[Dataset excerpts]
========

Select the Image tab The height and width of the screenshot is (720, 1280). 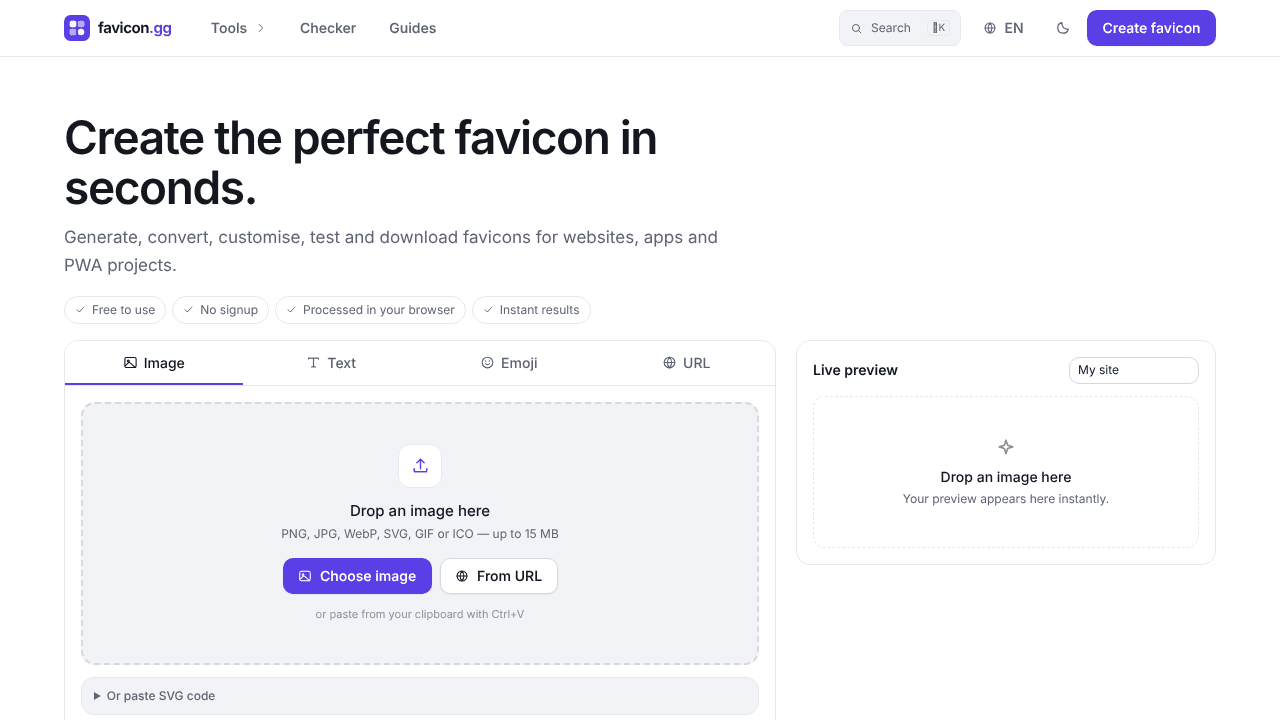(154, 363)
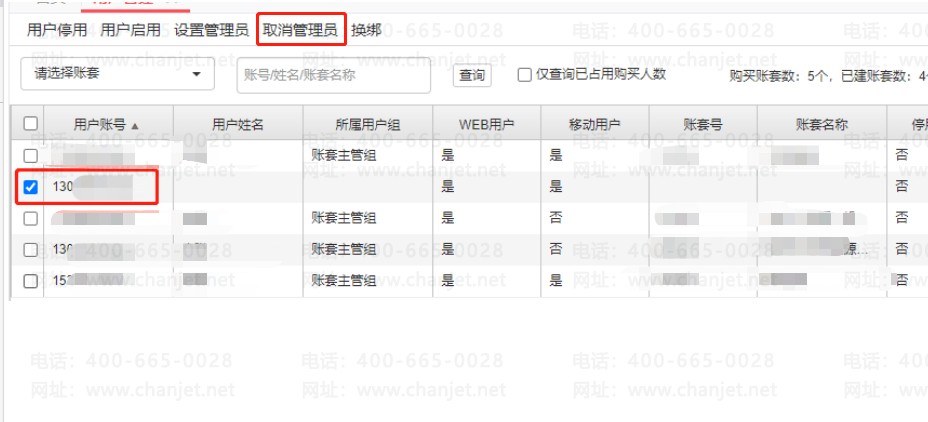The height and width of the screenshot is (422, 928).
Task: Click the sort arrow beside 用户账号
Action: (x=135, y=126)
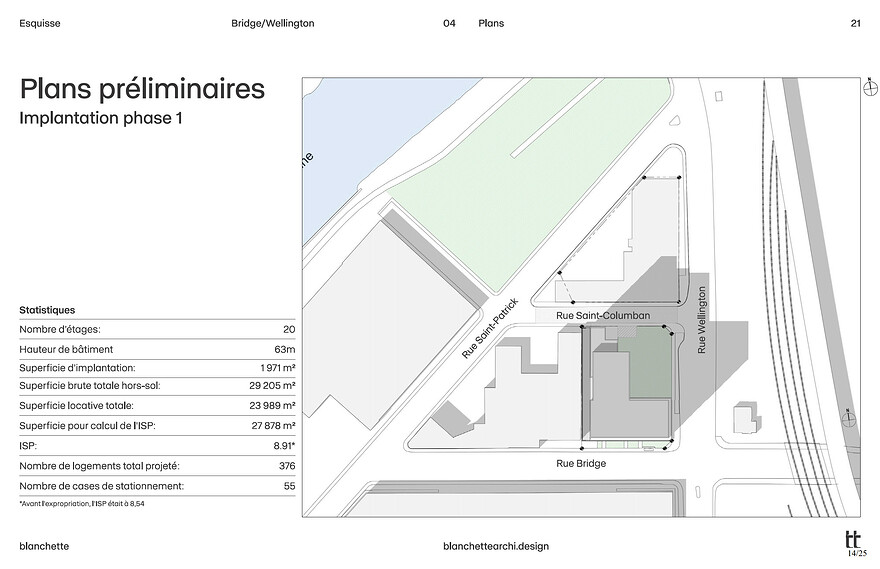Click the green roof of phase 1 building
Screen dimensions: 880x569
pyautogui.click(x=649, y=363)
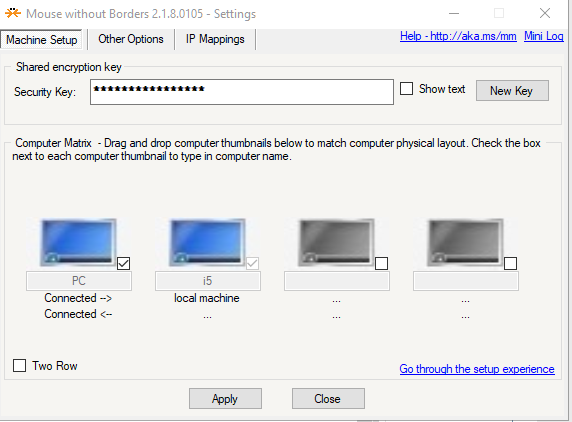572x422 pixels.
Task: Click Go through the setup experience link
Action: click(x=477, y=369)
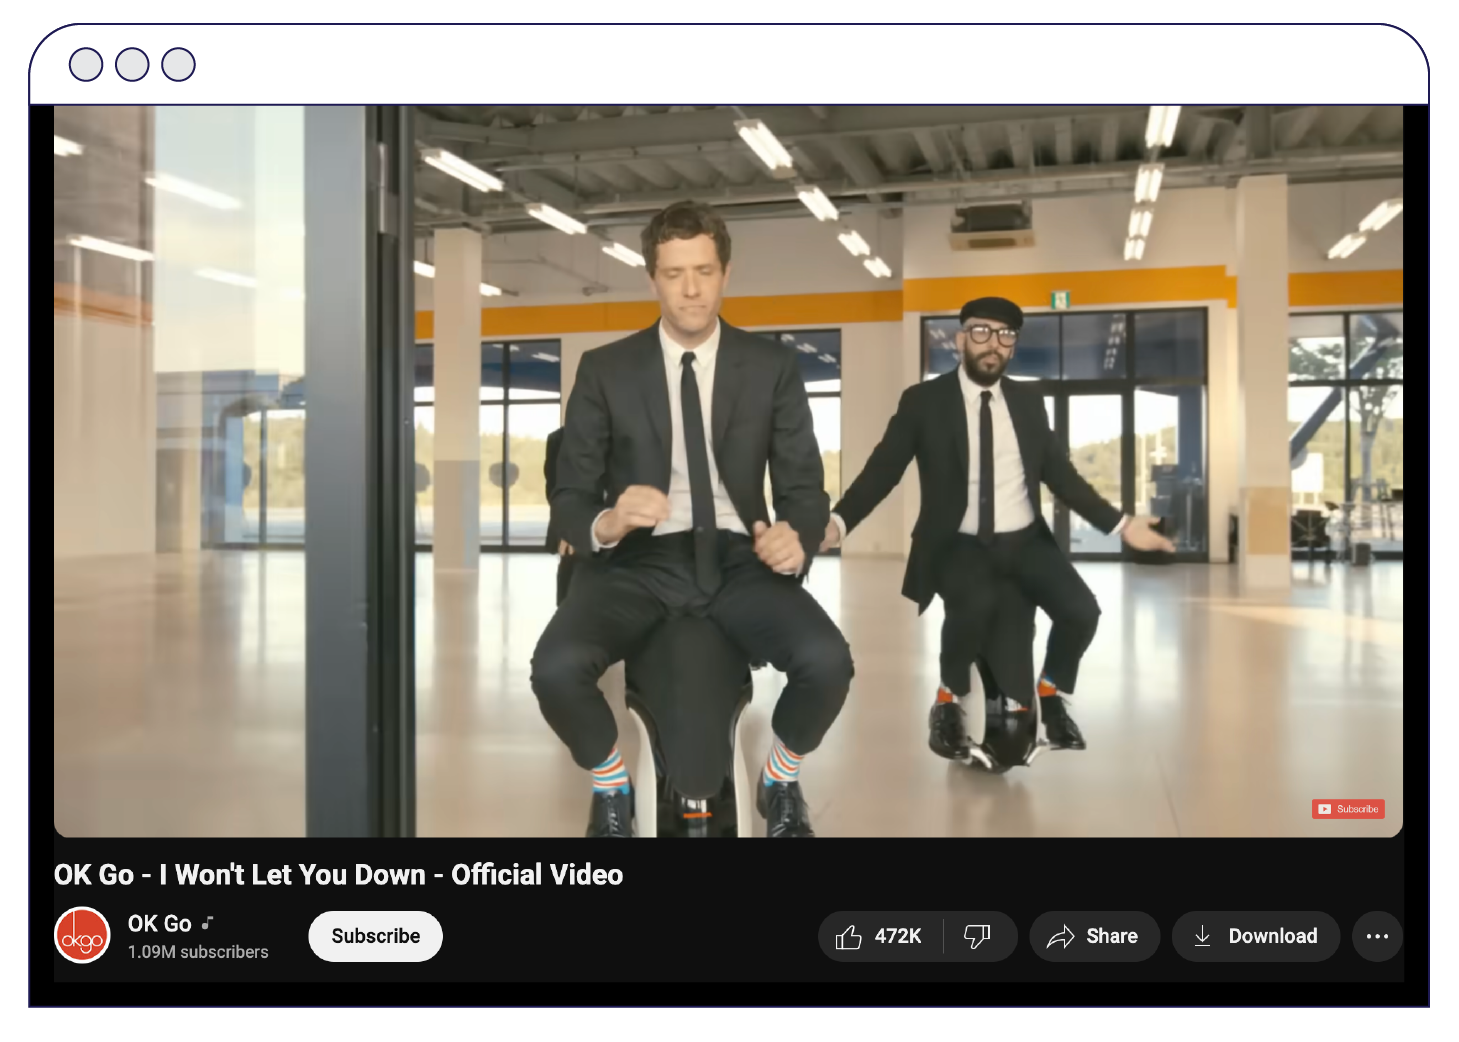Click the middle browser window circle
1459x1042 pixels.
coord(131,64)
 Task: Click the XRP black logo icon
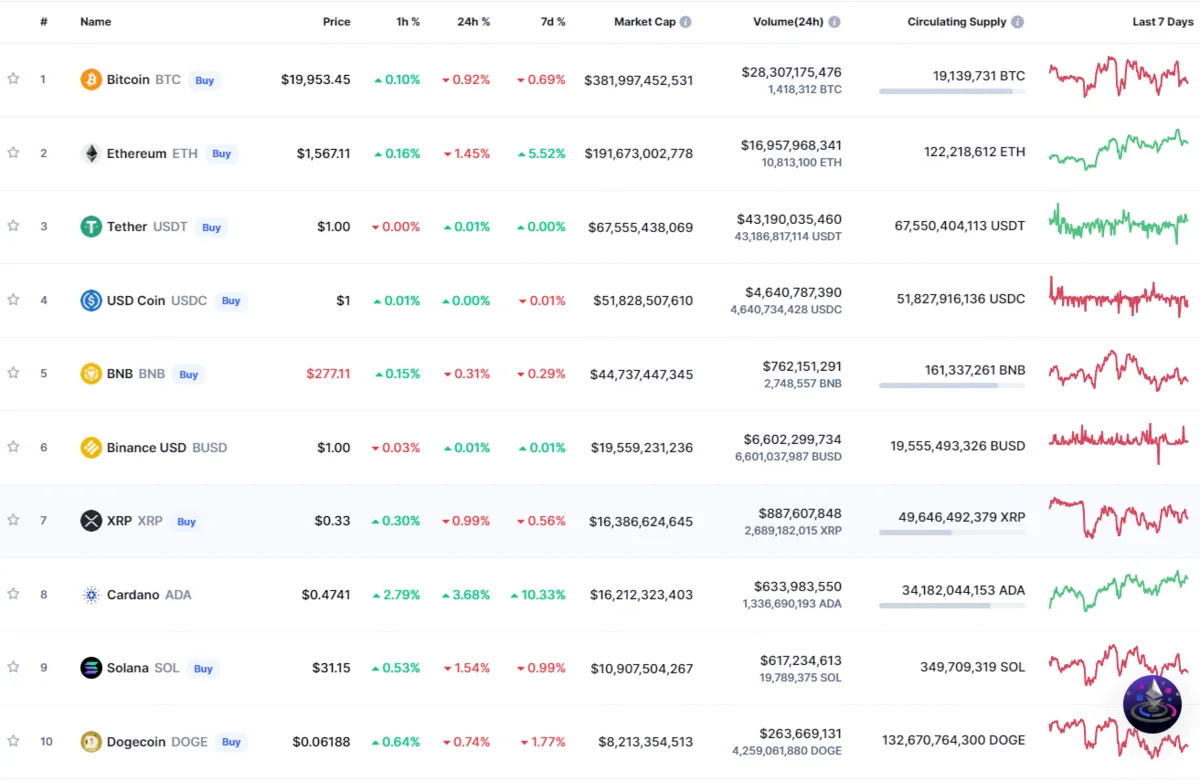click(91, 521)
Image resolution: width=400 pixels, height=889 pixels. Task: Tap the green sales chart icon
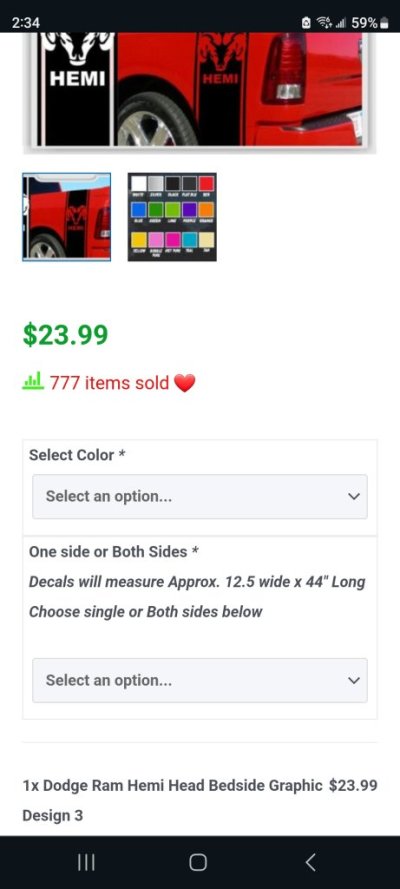coord(33,381)
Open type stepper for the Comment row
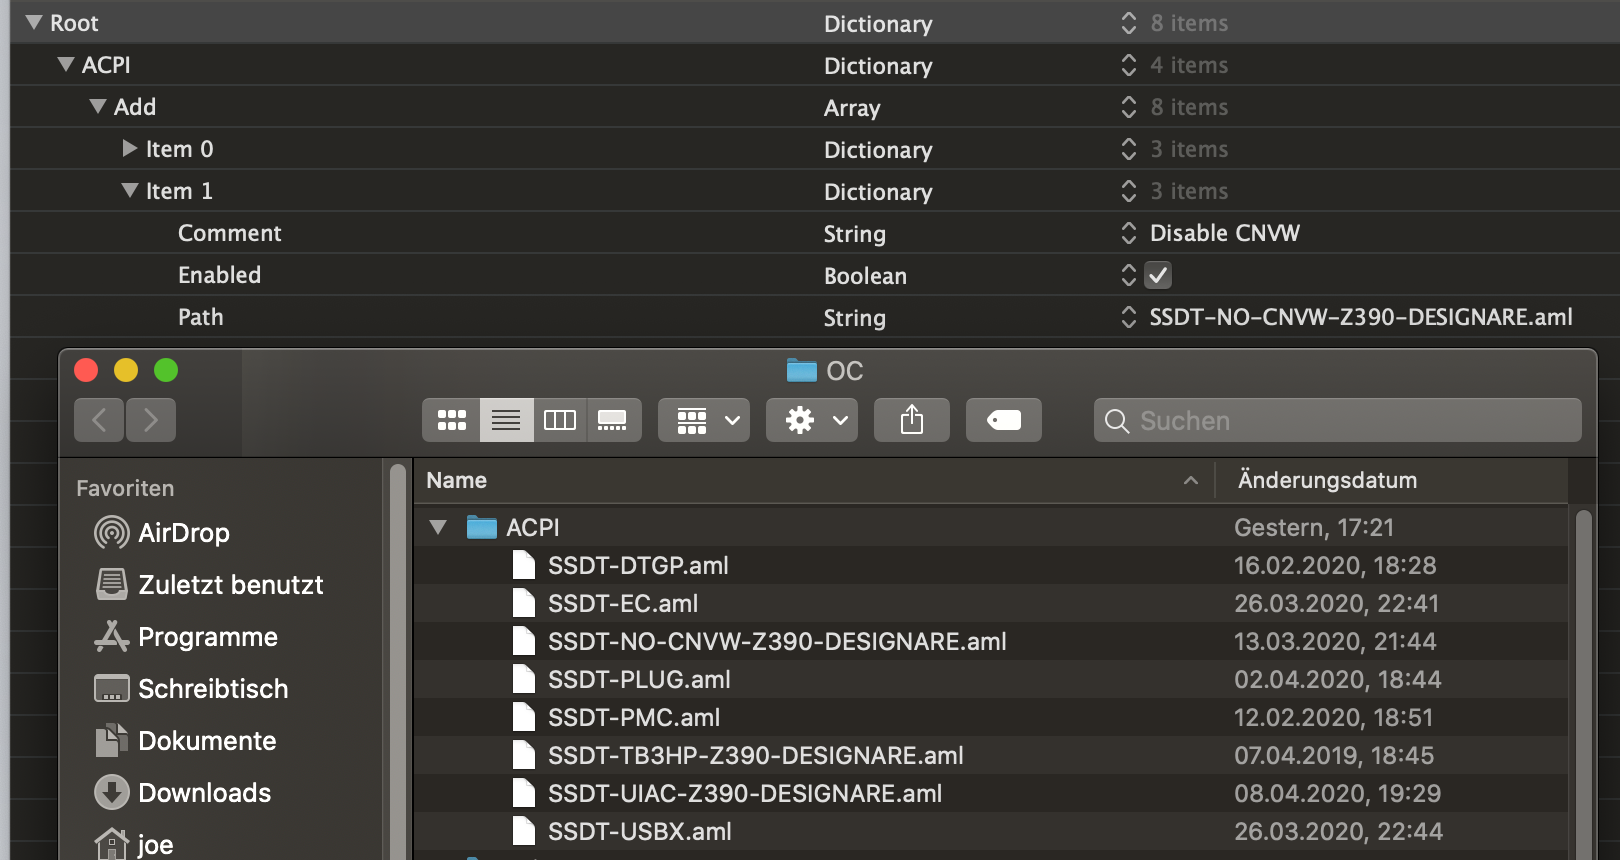Screen dimensions: 1620x860 1129,233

========

_WHAT IS EXPECTED_
Give again, word for word, the line containing "Task: Click the XRP black logo icon" and every line after it to the end of the records; leave out the pictures.

_SOLUTION BELOW_
 Task: Click the XRP black logo icon
click(91, 521)
Image resolution: width=400 pixels, height=889 pixels. Task: Tap the green sales chart icon
coord(33,381)
Open type stepper for the Comment row
Screen dimensions: 1620x860 1129,233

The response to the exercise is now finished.